# [Problem statement]
Return the full set of entries below exactly, leaving every image out.

Top of Data section

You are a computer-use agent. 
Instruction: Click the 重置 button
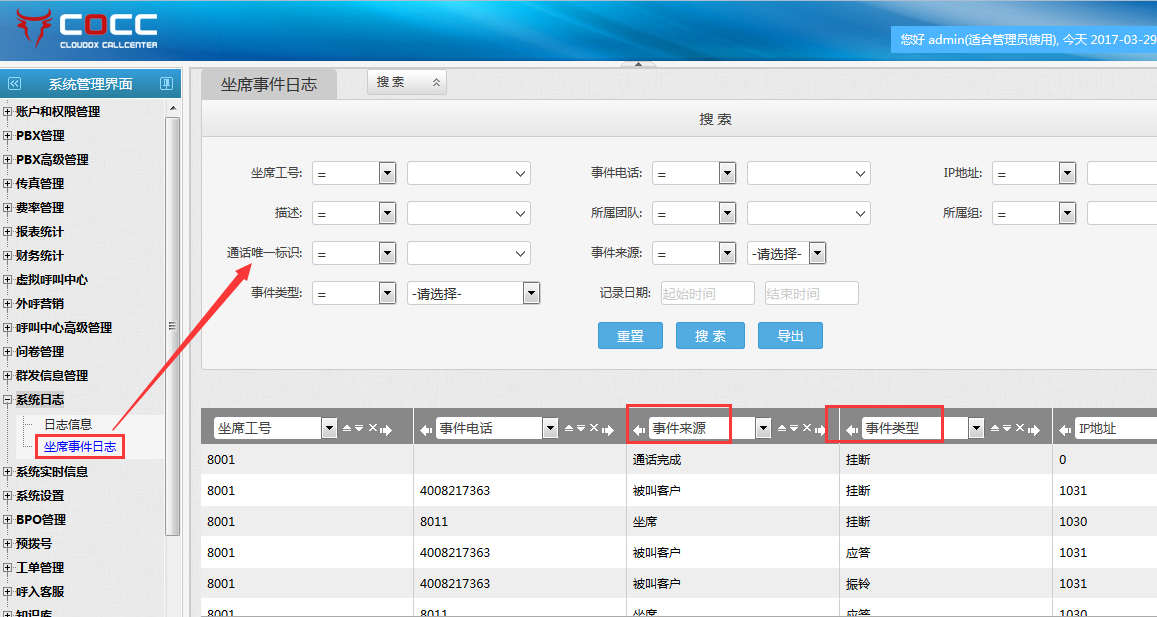coord(630,336)
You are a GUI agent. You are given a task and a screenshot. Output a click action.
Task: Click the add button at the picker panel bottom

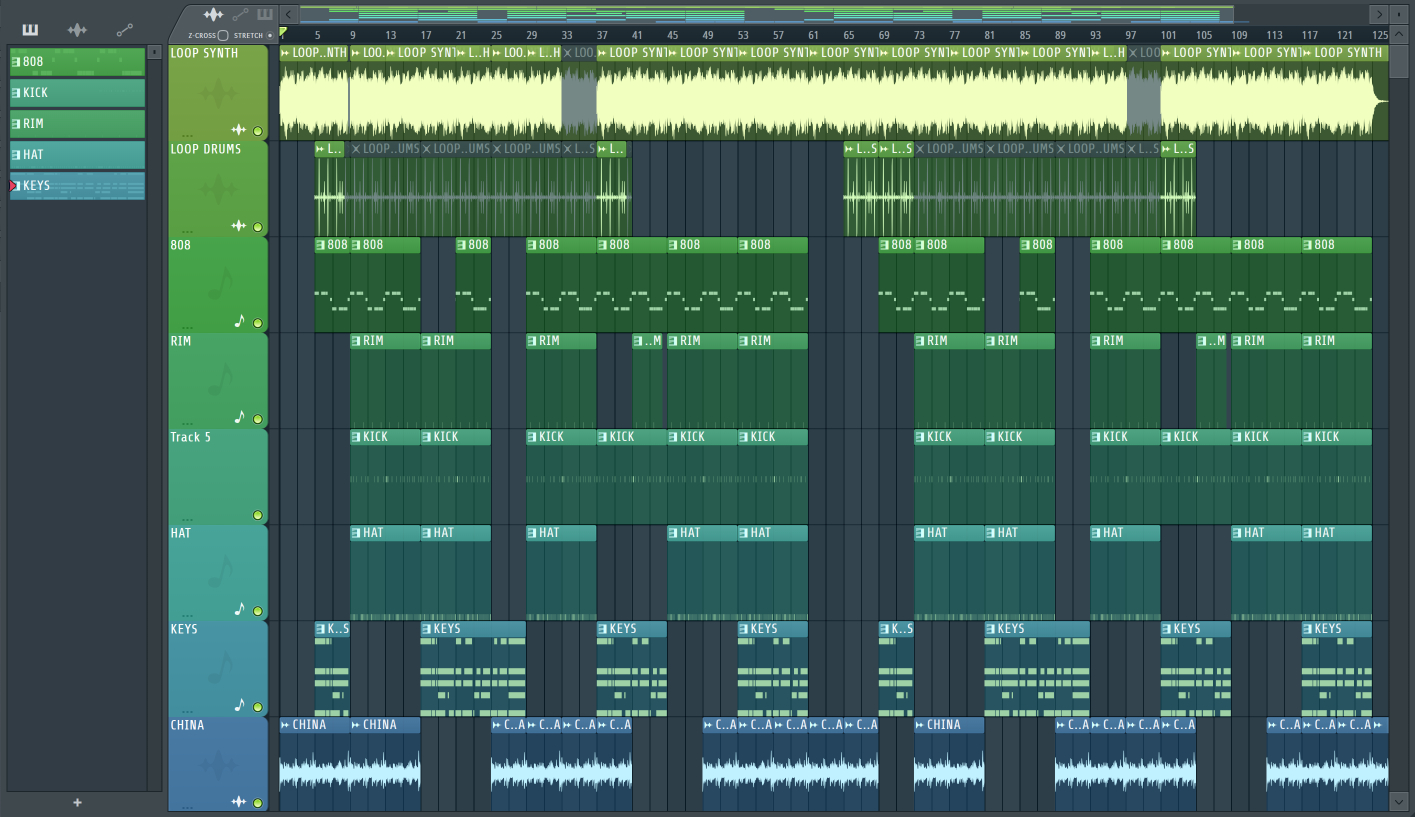point(76,802)
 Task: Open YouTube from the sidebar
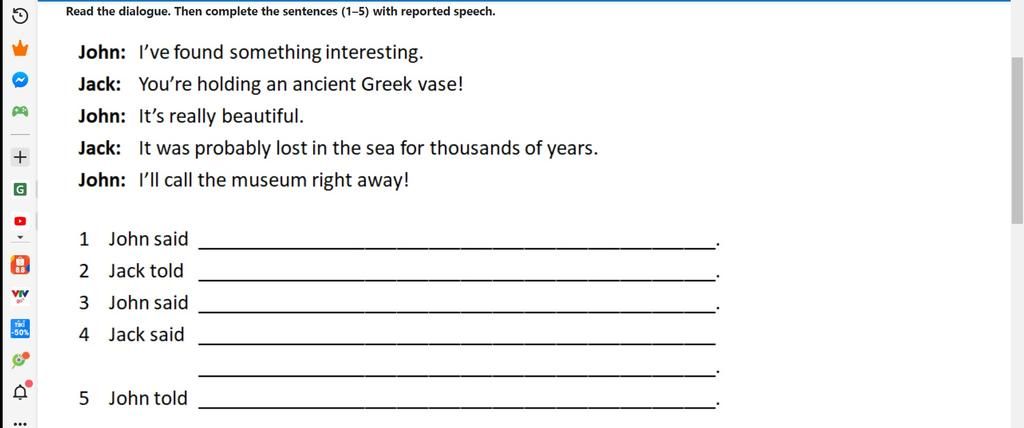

Bottom of Data section

# [Expected answer]
You are a computer-use agent. 
Instruction: Click the 重置 button
coord(630,336)
You are a GUI agent. You are given a task and a screenshot. Output a click action.
Task: Click the add button at the picker panel bottom

point(76,802)
 Task: Open YouTube from the sidebar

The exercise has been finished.